Ex Sevicemens 'D' vs. Pot Black 'A'
Well all I can say is thank god the blog was covered in my absence by the always very useless 'Weekend Sportsman'. In his defence I think he covered proceedings quite well especially last week as he made decent notes!!!
To clarify the note about 'Smashers' first pint! This was the first drink he had ever taken from winning a leg of darts!
With some good results of late and with the match the following week against Ex Sevicemens 'HG' it was a game to make our mark in, and we certainly did that. High scores galore (for us anyway) and decent performances from all our players which was reflected in the final score line of 12 - 0.
'Weekend' was out classed in the double starting this week as I had returned!!! 148 and 88 in the doubles and singles respectively shows the No.1 status clearly is me!
Next weeks game was the main talking point all night especially with people potentially AWOL!
Craig the 'Skip' is on a course and will be back a little late! - At least he's drinking this week!
Matt 'One size fits all' could be missing with a job miles away!
Alan 'Dunston' quit the team earlier in the season!
Spence 'Sheepy' is missing for the match!
'Bardy' needs to rearrange a shift at work!
Lets just hope come Friday we have at least 8 (excluding you two 'Fluffy' and 'Freecabs')!
Other news
1/ No Stacey behind the bar so no 'Chillo' - I'm sure they're totally unconnected!
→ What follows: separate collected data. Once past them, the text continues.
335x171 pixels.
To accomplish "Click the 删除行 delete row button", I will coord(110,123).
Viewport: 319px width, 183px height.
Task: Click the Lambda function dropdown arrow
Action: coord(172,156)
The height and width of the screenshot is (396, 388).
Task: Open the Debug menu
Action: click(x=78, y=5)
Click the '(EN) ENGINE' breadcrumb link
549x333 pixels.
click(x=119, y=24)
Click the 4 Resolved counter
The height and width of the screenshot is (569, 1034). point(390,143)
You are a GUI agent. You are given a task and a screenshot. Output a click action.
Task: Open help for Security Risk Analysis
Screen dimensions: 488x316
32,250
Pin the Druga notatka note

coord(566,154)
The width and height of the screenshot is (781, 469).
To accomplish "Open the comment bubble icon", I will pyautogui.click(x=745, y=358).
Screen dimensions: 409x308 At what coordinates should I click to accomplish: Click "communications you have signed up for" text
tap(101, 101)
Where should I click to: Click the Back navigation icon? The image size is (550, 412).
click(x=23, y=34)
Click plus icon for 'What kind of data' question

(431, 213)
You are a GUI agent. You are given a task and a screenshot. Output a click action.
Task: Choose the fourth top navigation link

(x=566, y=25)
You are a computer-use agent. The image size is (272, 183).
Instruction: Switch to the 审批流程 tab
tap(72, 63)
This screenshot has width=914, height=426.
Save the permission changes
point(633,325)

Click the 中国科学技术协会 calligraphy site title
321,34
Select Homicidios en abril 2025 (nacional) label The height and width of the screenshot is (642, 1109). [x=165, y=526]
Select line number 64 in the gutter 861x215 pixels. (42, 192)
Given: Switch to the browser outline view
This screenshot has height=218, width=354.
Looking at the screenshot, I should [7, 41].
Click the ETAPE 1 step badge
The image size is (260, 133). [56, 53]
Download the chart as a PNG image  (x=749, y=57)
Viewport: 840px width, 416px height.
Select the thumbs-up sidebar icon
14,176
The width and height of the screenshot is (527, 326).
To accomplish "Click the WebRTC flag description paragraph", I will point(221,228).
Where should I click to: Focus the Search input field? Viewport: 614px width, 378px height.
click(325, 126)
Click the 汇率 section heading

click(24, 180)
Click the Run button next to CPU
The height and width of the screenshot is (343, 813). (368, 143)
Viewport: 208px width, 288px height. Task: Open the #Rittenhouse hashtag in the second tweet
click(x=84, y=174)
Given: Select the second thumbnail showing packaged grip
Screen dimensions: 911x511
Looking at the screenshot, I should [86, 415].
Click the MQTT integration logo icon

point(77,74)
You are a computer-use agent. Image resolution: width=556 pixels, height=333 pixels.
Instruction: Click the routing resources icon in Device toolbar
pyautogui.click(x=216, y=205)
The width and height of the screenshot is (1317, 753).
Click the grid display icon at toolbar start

2/ Liar dice was not won by me for a change (who cares then!) but I made to first time calls of liar on 'Liquids' to knock off a couple of his lives.
3/ Freecabs running smoothly and timely this week as there was no need to travel across the other side of town for 'Weekend'
4/ 'Weekend' still officially know to his closest friends as T _ A T !
5/ All participants at the 'Snake-bite Saturday' event at the Pot Black have lived to tell the tale! According to T _ A T "the night isn't over until I've had a Jacques" !
Joke Corner
A stewardess was stationed at the departure gate to check tickets. As a man approached, she extended her hand for the ticket, and he opened his coat and flashed her. Without missing a beat she said, "Sir, I need to see your ticket, not your stub."
A lady was picking through the frozen chickens at the supermarket, but couldn't find one big enough for her family. She asked the shelf stacker, "Do these chickens get any bigger?" He replied, "No, they're dead."